> [Exercises to complete]:
a) Translate this sentence from the blog post about autism siblings into Spanish: "Each one of them has gifts and talents and needs to be loved, valued, and protected."
b) Write out everything in the stored items from the line containing "Task: Open the Midi-Pyrénées breadcrumb" down to the end of the stored items, including both ends, and leave the pictures out.

> [Excerpted text]:
Autism siblings, now there is a group of people you rarely hear about. They are the forgotten Children of Autism.
If you have been reading my blog for any length of time you will know that I am passionate about autism awareness. As a mother of a 24-year-old autistic daughter. I have a great longing to help people understand and even marvel at the beauty of autism. I want to help people understand my daughter, treat her well, and see her as a gift!
Now here’s the rub…I have 5 other valuable and important children! Each one of them has gifts and talents and needs to be loved, valued, and protected.
Over the past 2o years in the autism community, I have witnessed the same problem over and over. It is a troubling trend, families with autism tend to focus only on the child with autism and not on the brothers and sisters. It can be horrible to stand by and watch a family ignore their other children and then to realize it is taking place in your family too! Autism sibling’s needs are brushed to the side to accommodate the most difficult member of the family. I am certain that most parents do not do this on purpose but rather are so overwhelmed by their difficult autistic child and are so burned out that they can’t even think straight!
I know, I have been there! I don’t write this post to say that our family has done it right all the time. We have not. It grieves me to say we have not! Our 5 other children have been asked to take second place more times than I can count.

(Stored items)
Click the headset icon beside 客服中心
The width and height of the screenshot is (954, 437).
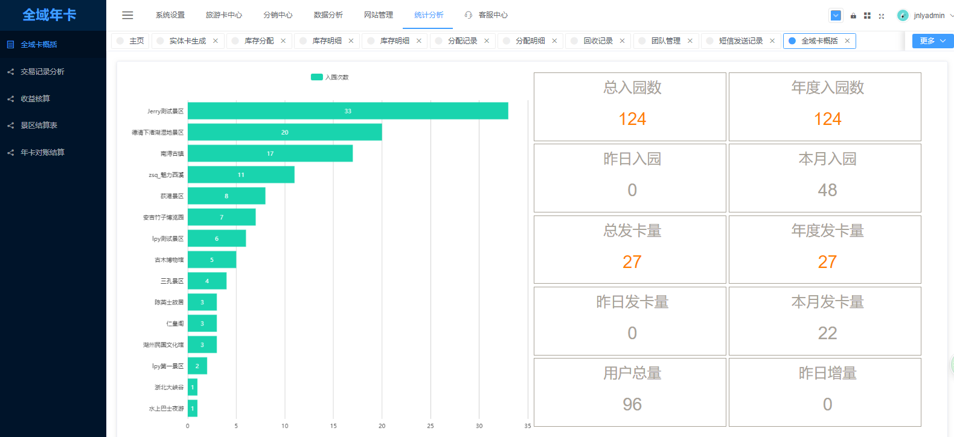tap(468, 15)
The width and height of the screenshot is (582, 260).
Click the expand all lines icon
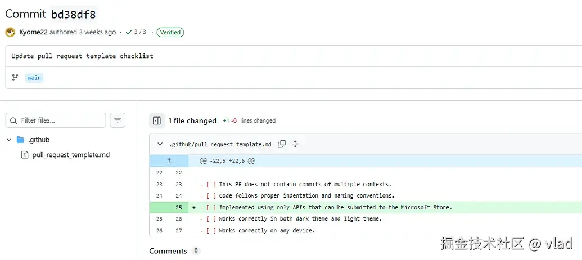(x=295, y=144)
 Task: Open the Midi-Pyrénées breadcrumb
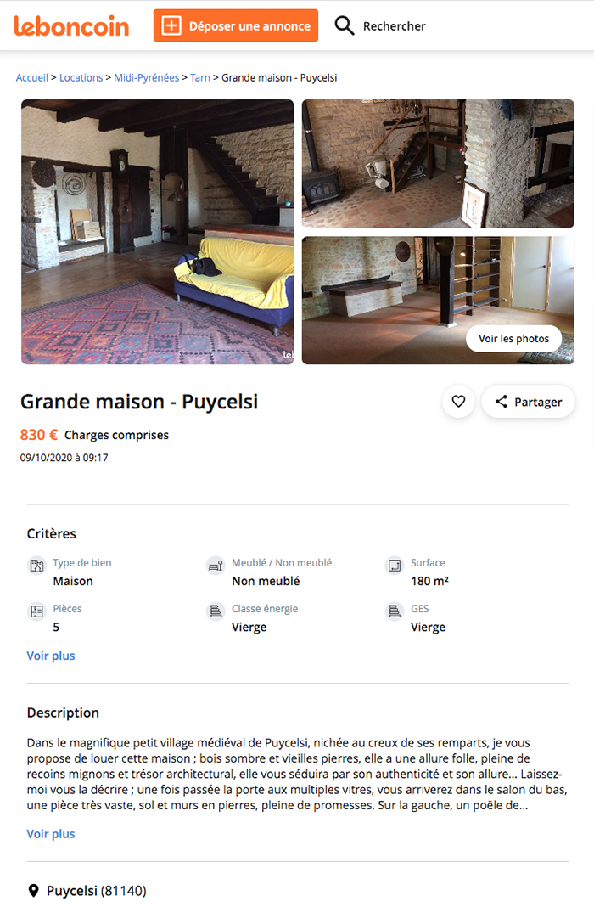pyautogui.click(x=146, y=77)
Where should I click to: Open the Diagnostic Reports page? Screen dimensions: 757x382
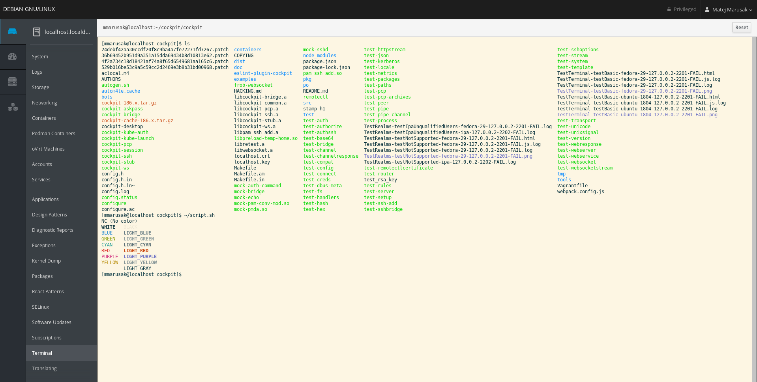pos(52,230)
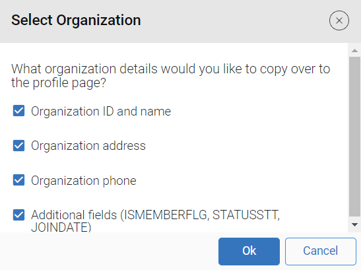Click the "Organization address" label text
The width and height of the screenshot is (361, 270).
[x=88, y=146]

> [Answers in order]:
a) Cada uno de ellos tiene dones y talentos, y necesita ser amado, valorado y protegido.

b)
 Task: Open the Midi-Pyrénées breadcrumb
pyautogui.click(x=146, y=77)
Where should I click to: Open the Diagnostic Reports page? Screen dimensions: 757x382
pos(52,230)
Click the "Organization address" label text
The width and height of the screenshot is (361, 270).
[x=88, y=146]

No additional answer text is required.